● **EXERCISE DETAILS**
Scan the records below and report how many lines include the string "agent"; the number alone will do.

● **SOURCE DATA**
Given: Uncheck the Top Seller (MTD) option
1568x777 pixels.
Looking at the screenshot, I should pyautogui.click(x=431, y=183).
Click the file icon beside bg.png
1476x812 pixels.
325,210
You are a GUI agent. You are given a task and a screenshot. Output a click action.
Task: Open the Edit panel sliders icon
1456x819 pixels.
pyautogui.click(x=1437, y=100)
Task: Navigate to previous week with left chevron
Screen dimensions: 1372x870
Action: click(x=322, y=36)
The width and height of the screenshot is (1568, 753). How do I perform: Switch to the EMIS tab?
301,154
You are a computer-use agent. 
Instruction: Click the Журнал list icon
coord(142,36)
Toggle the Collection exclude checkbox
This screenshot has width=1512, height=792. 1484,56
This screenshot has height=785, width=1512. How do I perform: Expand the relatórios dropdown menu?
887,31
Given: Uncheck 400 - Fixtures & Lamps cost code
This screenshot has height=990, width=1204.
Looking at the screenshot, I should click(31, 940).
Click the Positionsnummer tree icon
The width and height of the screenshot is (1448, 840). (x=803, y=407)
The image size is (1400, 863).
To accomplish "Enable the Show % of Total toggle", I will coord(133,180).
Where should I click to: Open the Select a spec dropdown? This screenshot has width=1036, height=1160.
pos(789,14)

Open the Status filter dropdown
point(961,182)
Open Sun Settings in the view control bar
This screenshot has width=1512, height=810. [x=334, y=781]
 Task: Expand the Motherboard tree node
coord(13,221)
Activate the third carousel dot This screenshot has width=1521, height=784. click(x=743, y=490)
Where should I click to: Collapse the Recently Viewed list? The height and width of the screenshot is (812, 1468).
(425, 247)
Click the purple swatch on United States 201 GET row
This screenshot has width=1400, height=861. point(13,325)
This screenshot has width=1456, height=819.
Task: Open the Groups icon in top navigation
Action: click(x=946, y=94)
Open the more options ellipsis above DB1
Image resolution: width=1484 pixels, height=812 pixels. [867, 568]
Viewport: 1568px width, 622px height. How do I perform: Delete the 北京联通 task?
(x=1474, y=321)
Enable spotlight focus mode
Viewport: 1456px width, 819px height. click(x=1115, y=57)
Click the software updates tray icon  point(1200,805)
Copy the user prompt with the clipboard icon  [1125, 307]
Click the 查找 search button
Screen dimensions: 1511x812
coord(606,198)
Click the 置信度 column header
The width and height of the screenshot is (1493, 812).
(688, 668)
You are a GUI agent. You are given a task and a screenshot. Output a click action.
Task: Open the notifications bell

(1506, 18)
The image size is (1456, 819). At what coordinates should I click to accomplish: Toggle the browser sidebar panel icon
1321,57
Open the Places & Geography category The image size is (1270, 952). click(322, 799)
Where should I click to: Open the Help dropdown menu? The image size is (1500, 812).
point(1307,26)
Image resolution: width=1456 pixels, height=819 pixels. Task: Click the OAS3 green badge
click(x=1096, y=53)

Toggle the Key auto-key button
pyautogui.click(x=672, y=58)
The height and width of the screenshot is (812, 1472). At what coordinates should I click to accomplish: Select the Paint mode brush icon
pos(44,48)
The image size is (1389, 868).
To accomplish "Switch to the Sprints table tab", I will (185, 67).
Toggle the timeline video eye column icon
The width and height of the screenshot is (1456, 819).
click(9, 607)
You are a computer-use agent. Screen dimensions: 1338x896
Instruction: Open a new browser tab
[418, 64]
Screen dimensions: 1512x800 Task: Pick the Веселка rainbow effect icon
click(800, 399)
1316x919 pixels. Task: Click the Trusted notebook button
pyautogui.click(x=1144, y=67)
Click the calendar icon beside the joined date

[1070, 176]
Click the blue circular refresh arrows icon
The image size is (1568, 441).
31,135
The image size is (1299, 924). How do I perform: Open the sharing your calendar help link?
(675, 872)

● **WRITTEN SOLUTION**
4